Abstract

The last decade has witnessed the explosive growth of malicious Internet domains which serve as the fundamental infrastructure for establishing advanced persistent threat command and control communication channels or hosting phishing Web sites. Given the big data nature of Internet traffic data and the ability of algorithmically generating domains and acquiring and registering the domains in a near-automated fashion, detecting malicious domains in real-time is a daunting task for security analysts and network operators. In this paper, we introduce bipartite graphs to capture the interactions between end hosts and domains, identify associated IP addresses of domains, and characterize time-series patterns of DNS queries for domains, and explore one-mode projections of these bipartite graphs for modeling the behavioral, IP-structural, and temporal similarities between domains.
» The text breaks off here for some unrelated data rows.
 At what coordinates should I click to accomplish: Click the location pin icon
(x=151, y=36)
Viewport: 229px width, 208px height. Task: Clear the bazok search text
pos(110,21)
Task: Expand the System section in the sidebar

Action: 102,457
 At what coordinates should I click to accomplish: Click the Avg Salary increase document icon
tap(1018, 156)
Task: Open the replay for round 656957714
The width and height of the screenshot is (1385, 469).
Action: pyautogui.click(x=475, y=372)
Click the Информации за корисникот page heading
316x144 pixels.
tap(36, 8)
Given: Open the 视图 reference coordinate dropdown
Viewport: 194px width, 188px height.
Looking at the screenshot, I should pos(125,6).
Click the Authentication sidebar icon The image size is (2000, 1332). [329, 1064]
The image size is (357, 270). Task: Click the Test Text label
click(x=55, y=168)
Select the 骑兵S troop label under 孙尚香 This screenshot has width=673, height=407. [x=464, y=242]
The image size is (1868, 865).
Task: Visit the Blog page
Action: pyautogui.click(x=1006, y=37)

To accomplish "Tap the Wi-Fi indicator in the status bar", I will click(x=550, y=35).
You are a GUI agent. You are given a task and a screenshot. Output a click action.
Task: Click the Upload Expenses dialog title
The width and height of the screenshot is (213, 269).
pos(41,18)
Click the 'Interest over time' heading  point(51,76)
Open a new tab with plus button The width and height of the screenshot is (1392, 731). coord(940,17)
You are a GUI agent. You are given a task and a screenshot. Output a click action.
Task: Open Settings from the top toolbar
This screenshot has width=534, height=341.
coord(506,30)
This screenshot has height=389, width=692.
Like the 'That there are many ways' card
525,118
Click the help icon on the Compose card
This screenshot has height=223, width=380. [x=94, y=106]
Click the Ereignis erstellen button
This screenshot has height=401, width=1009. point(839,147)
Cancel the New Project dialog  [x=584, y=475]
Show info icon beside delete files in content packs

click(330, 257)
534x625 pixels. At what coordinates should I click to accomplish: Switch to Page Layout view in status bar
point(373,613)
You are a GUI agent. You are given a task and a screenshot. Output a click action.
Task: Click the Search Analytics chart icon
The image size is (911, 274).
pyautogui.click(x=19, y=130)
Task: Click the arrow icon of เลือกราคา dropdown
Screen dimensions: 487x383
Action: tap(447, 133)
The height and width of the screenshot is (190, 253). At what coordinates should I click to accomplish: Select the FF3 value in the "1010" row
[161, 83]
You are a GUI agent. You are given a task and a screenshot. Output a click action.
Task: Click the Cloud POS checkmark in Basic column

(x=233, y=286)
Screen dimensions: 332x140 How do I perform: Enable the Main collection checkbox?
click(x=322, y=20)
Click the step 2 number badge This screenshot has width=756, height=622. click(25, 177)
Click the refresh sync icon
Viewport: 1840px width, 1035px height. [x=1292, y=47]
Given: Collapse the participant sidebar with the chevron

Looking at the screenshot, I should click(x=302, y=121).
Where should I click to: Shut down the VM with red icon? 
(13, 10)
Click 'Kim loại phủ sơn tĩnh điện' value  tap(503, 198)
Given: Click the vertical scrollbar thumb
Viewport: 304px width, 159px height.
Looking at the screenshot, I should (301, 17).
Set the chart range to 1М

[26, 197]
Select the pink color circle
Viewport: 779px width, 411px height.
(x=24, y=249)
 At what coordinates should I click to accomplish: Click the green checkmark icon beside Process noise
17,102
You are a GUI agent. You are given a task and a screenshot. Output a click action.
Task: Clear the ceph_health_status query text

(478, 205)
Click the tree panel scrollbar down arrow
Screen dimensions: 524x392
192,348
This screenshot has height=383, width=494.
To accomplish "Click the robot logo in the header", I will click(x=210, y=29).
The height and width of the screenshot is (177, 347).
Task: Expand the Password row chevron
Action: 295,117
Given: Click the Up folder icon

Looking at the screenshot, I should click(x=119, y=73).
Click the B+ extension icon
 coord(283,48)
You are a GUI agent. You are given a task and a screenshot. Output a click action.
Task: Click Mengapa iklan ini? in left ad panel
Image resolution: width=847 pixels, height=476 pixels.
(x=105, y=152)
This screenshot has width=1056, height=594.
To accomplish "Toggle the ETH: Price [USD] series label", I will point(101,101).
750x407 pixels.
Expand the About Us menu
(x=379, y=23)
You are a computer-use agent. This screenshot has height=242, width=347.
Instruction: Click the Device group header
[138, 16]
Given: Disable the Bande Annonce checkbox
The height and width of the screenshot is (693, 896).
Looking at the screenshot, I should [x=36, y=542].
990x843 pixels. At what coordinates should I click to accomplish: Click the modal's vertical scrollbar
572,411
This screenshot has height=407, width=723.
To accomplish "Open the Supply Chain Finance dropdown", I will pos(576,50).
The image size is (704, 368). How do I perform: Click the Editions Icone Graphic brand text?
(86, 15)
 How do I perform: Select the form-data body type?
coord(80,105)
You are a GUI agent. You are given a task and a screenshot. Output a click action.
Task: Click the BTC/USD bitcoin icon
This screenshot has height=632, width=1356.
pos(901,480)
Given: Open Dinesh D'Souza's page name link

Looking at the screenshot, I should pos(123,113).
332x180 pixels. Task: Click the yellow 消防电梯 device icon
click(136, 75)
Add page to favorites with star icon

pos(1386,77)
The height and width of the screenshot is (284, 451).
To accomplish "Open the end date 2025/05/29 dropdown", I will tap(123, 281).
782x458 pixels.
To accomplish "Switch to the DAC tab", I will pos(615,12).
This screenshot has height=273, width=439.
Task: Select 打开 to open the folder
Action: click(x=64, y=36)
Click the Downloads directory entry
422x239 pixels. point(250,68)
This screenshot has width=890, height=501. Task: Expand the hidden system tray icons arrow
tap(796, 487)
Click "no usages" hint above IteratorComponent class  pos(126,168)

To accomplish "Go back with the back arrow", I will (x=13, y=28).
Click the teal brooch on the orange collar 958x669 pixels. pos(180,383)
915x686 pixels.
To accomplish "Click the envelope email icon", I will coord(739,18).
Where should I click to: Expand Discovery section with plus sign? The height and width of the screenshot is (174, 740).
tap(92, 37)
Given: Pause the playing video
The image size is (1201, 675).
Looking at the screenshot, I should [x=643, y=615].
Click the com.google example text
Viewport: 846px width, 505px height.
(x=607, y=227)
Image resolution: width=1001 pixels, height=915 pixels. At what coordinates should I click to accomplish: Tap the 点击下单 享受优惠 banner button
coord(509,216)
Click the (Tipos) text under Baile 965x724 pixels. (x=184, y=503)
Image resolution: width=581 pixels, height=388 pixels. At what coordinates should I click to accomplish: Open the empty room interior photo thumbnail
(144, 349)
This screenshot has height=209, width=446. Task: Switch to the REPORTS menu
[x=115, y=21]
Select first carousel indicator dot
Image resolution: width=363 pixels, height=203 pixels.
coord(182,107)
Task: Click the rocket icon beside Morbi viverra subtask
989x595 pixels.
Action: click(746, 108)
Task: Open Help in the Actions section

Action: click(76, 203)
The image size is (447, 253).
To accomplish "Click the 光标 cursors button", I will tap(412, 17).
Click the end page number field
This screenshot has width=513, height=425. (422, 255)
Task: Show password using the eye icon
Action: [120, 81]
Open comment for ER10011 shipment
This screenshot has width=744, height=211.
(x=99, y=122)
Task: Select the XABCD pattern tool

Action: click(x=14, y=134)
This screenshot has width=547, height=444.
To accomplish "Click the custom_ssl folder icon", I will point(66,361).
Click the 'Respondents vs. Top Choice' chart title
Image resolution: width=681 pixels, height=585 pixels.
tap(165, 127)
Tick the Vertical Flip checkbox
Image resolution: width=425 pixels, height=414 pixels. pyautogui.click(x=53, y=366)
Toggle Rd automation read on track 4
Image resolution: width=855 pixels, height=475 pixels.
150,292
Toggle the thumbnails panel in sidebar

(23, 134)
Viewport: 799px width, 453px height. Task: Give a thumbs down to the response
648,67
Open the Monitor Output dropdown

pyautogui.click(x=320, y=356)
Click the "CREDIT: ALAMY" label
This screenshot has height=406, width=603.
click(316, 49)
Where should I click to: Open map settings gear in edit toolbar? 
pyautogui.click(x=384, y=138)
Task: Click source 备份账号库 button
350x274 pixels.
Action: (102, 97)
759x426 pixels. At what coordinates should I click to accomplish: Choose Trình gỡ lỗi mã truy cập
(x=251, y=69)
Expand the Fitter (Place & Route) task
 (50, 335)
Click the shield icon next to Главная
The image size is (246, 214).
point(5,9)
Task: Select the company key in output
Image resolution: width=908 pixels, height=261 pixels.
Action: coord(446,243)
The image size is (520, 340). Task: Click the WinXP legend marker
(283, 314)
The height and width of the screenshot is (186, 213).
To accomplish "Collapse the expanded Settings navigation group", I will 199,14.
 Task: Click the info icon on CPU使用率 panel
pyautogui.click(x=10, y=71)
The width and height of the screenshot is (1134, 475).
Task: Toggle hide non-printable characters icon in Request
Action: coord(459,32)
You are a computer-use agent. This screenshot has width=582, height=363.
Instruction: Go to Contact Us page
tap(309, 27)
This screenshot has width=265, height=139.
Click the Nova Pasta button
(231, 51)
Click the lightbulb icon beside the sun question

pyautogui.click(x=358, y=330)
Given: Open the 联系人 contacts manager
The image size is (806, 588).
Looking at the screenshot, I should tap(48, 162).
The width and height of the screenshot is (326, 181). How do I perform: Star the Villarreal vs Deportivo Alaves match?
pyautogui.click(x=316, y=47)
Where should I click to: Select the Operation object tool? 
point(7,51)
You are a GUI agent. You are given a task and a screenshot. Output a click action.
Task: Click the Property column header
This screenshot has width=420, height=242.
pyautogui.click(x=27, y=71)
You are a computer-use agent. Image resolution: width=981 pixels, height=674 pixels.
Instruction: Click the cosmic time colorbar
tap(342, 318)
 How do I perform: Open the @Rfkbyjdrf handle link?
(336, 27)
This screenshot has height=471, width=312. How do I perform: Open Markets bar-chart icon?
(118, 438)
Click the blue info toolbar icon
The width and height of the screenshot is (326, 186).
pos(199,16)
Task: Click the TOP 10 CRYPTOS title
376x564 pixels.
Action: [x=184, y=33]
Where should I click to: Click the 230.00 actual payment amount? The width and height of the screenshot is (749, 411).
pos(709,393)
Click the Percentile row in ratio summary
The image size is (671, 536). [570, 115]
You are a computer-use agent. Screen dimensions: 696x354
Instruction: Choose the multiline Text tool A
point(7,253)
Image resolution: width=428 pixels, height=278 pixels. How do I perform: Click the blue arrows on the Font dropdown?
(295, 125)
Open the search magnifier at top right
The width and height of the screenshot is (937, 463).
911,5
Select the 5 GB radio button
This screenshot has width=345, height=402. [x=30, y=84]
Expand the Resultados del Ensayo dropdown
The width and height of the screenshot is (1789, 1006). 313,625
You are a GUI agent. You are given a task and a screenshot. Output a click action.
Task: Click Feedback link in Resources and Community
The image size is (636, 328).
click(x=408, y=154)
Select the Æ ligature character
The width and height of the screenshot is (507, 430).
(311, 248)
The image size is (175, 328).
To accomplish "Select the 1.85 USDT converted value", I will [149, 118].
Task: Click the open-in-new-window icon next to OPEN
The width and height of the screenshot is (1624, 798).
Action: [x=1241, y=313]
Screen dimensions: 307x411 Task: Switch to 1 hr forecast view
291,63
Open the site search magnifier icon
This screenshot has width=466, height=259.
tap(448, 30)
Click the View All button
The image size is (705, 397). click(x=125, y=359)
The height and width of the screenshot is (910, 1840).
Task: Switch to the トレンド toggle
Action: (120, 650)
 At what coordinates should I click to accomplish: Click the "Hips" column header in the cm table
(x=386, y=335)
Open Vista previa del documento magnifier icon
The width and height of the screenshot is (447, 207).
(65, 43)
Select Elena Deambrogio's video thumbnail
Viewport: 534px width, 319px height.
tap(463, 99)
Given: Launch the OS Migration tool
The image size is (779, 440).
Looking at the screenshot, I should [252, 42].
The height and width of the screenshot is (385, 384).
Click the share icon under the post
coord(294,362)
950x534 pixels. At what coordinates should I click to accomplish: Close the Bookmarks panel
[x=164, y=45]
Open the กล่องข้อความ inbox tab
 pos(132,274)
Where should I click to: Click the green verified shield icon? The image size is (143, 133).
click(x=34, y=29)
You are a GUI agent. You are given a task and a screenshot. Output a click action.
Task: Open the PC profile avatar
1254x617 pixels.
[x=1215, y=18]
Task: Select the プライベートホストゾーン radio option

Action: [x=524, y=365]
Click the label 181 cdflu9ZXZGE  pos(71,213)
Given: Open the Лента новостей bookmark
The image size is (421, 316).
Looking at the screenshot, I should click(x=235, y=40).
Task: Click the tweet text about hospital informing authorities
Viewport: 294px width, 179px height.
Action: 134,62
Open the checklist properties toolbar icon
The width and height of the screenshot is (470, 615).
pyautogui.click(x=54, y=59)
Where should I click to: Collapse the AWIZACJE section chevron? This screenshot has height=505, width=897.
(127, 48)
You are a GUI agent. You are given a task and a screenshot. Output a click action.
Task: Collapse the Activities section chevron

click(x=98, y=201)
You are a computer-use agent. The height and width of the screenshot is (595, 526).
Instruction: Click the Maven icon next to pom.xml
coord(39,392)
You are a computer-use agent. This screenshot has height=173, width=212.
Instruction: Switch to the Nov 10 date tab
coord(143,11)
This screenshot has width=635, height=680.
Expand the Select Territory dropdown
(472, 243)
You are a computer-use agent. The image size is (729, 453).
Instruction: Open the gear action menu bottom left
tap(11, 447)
We employ graph embedding technique to automatically learn dynamic and discriminative feature representations for over 10,000 labeled domains, and develop an SVM-based classification algorithm for predicting malicious or benign domains. Our model makes the progress towards adapting to the changing and evolving strategies of malicious domains. The experimental results have shown that our proposed algorithm achieves an area under the curve (AUC) of 0.94 based on k-fold cross-validation. To the best of our knowledge, this is the first effort to apply the combination of behavioral modeling and graph embedding for effectively and accurately detecting malicious domains.